If you've ever eaten pure cranberries or had unsweetened cranberry juice, you're no stranger to their distinct tart flavor. To achieve the sweet yet mildly sour flavor signature to most preparations – like Thanksgiving cranberry sauce – a significant amount of sugar needs to be added to the cranberries. Most dried cranberries already contain added sugar, making a substitution with fresh cranberries slightly more complicated.

For every 3/4 cup of dried cranberries called for in a recipe, measure out one cup of whole, fresh cranberries. For example, if the recipe calls for half a cup of dried cranberries, measure out 2/3 cup of fresh cranberries. Dried cranberries are naturally more concentrated than fresh cranberries because most of the water in them has been removed.

For each cup of fresh cranberries, add 1/8 cup sugar to the recipe.
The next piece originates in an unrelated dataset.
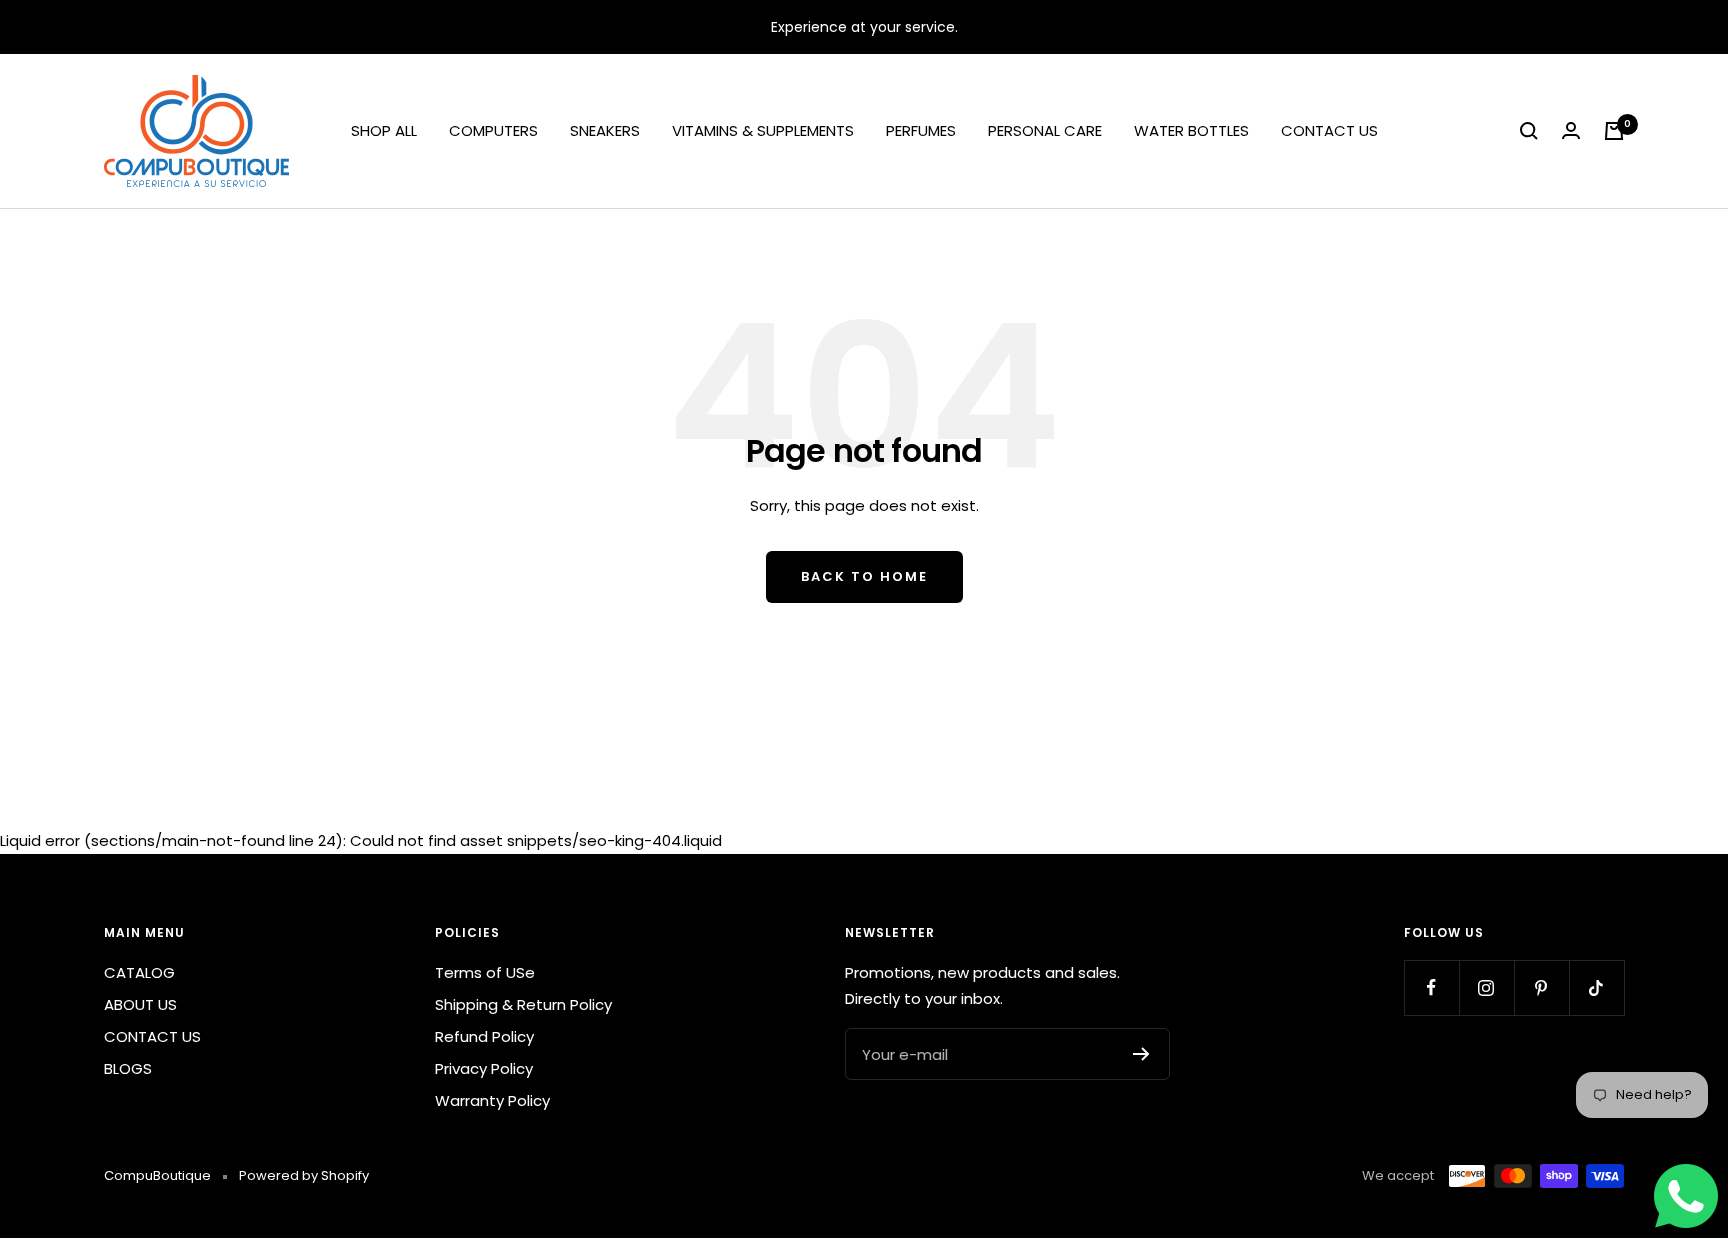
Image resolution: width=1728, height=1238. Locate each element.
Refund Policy (484, 1036)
This serves as replacement for the sugar that is already contained in dried cranberries.

For every cup of fresh cranberries used, reduce the amount of water in the recipe by a 1/4 cup. This will make up for the extra liquid added by the fresh cranberries.

Continue the recipe as normal, adding the fresh cranberries at the same time as you would have added the dried cranberries. There is an exception to this rule: if you would have added the dried cranberries at the end of the cooking process, add the fresh cranberries much sooner. This will give them time to cook and blend in with the recipe.